But that note, which INM was unable to repay or refinance, represents only the lower slopes of the mountain it must climb by 2012.

INM’s inability to offload its 39 per cent stake in Sydney publisher APN News Media last year blocked the most straightforward route to a big deleveraging of its balance

sheet.

The company has been on the back foot since then.

Although attention until now has centred on asset disposals and the likely elimination of loss-incurring businesses, INM may still have to proceed with a debt-for-equity swap with bondholders and banks.

The inevitable consequence of that would be a serious dilution of the interests held by O’Reilly and O’Brien, former rivals who have each lost hundreds of millions of euro in INM’s share collapse.

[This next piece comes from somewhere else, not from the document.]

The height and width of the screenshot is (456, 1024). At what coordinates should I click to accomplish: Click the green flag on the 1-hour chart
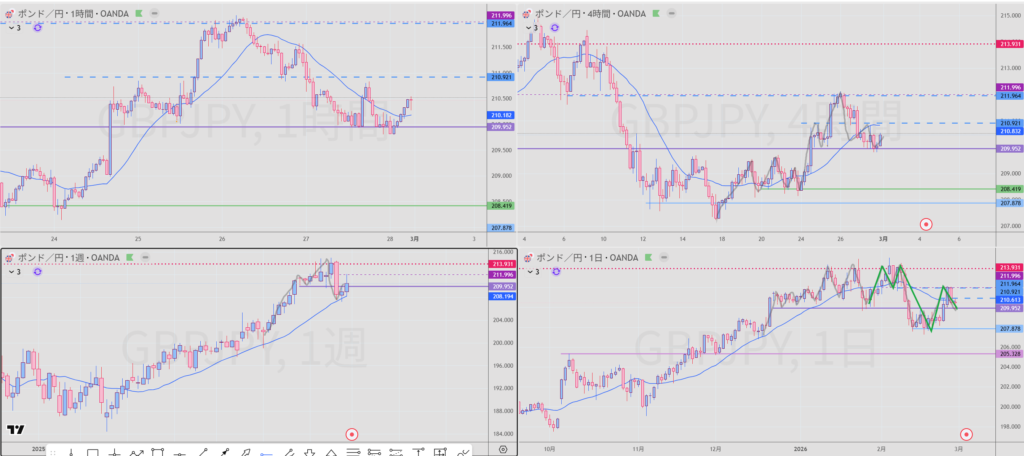point(138,15)
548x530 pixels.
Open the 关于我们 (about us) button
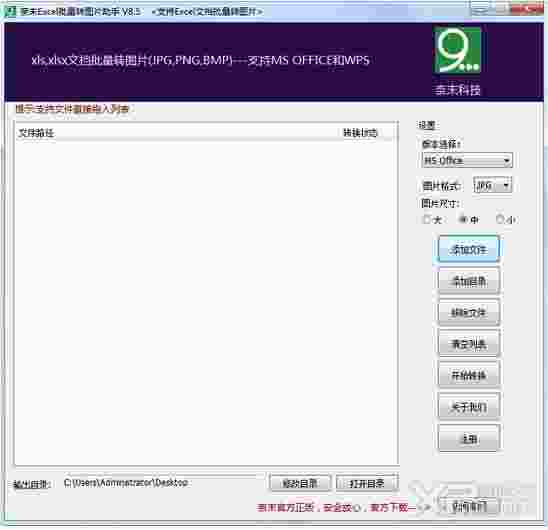(x=469, y=407)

That said, the standstill provides breathing space to INM and a decent period in which it can work through its difficulties.

The firm is already in risky territory, however.

A report in the Daily Telegraph on Saturday, which said City traders were betting heavily that INM would be forced into administration due to a collapse of talks with shareholders, proved wide of the mark.

But it illustrated in stark terms the dangers associated with non-payment of debt.

The standstill allows for an extension of the period of grace, but the sooner INM makes progress, the stronger its hand will be.

The reverse is also true, so those on the other side of the negotiating table can be expected to exploit their position.

NM Rothschild and Davy are advising INM, and investment bank Houlihan Lokey is advising its bondholders.

Houlihan Lokey, whose other clients include General Motors’ bondholders, has a tough reputation.

For INM, the stakes couldn’t be bigger.